- Нет... Не на лилию... Лилии пахнут иначе. Ты. Похожа. На астру. Да, Дина, ты - лиловая астра.
Сентябрьский вечер, опьянённый шампанским.
Не кажется ли вам, что ваша рука не очень уместна на моем колене? Не забывайте, поезд, дети, жена и разница в возрасте, между прочим.
Постойте, послушайте, вы разве не знаете, что цветы... и тигровые лилии, и астры... все цветы без исключения, даже кактусы, боятся случайных прикосновений?
И нараспев хриплое "Ди-ина" тоже неприятно. Уберите руки. У тигровой лилии... или астры - мне всё равно... очень нежные лепестки. Вы не опоздаете на поезд?
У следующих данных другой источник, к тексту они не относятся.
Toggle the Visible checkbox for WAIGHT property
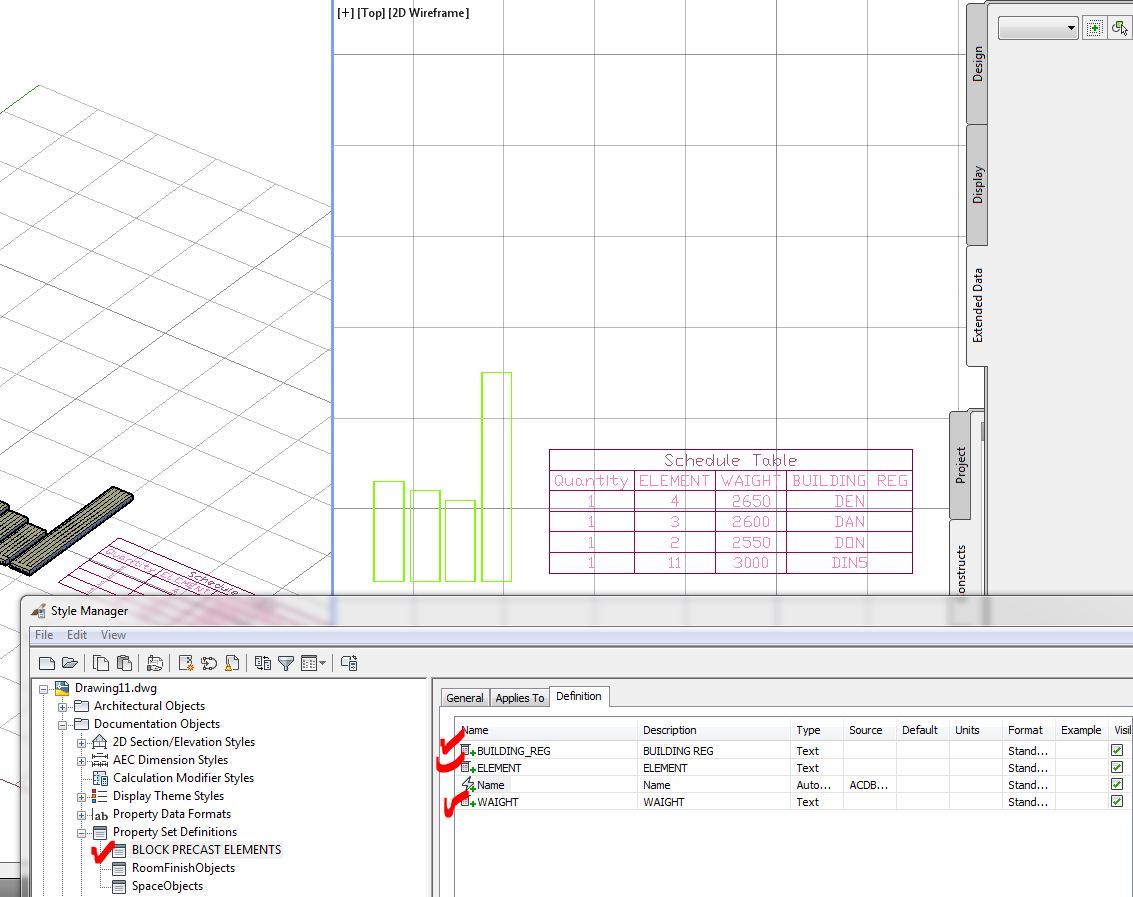Screen dimensions: 1133x897 [x=1117, y=802]
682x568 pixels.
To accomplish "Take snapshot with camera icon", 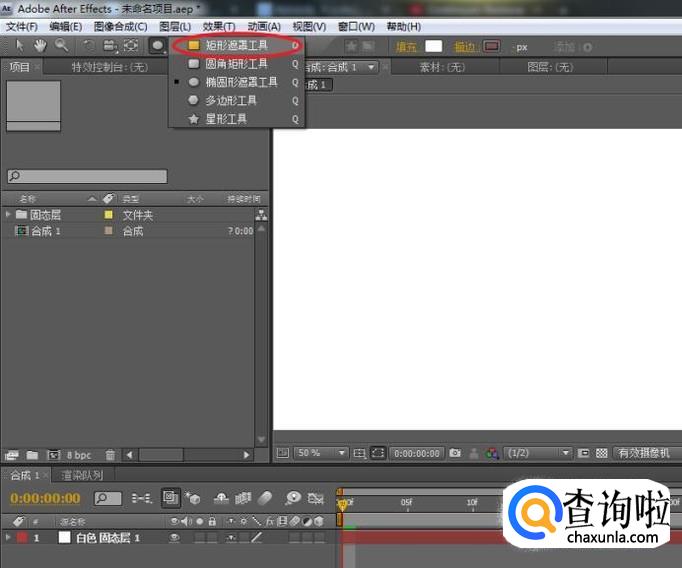I will pos(455,453).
От яркости увядания сумерки сходят с ума. Аркадий Егорович, вы разве не понимаете, что это безумие? Вы ничего не можете мне предложить. Зачем вам лилии и астры? Да, не волнуйтесь, уборщица уже была.
Нет, я не буду рассказывать вам, как мне тоскливо и одиноко.
Так значит, лиловая астра? Вам нравятся - астры? Как скользки ваши губы! Постойте, послушайте, я повторяю, это безумие. Бе-зу-ми-е!..
Завтра я найду новую работу. Эти мысли стали смыслом жизни Дианы. Она повторяла их каждое утро, глядя в зеркало, как мантру. Но приходил новый день с новой тоской. И постепенно смыслом стала сама эта тоска, апатия и разочарование. И уже не хотелось что-то менять. Зачем? Чтобы на смену разочарованиям пришли другие разочарования?
Диане казалось, что разочарованность ей к лицу. Женщина-сфинкс - это фатальность. Никто не сможет устоять. Вот и Борисов не устоял. Хорошо, что он не ищет продолжения.
Жёлтый свет смешивался с пылью, напоминая о тлене. И от этого напоминания хотелось сильно-сильно, до боли, зажмурить глаза. Не видеть привычных улиц, обшарпанных домов и нарядных витрин. Грузовиков и легковых автомобилей, взметающих пыль.
Скоро или не очень подъедет красный, а может быть, жёлтый автобус. И снова смотреть в окно и ехать навстречу дню, похожему на вчера и позавчера.
Дина безразлично опустилась на порванное непарное сиденье у мутного окна. Да, вот так. Смотреть в окно, не думать ни о чём.
Сентябрь, не надо, ничего не обещай.
Только тлен и пепел. От роз остался только пепел. Я. Задыхаюсь. В дыму. Роз. В сентябре французы не приедут. Сорок восемь тысяч - слишком много. Так сказал Борисов. Одна фраза, перечеркнувшая все иллюзии Дины, Татьяны Бенедиктовны и... Да, наверняка у Лерочки и Лоры и, может быть, даже Веры тоже были свои иллюзии.
Я слышу хрустальный звон разбитой мечты...
Трепет, тревога опадающих листьев... Апатия октябрьского солнца.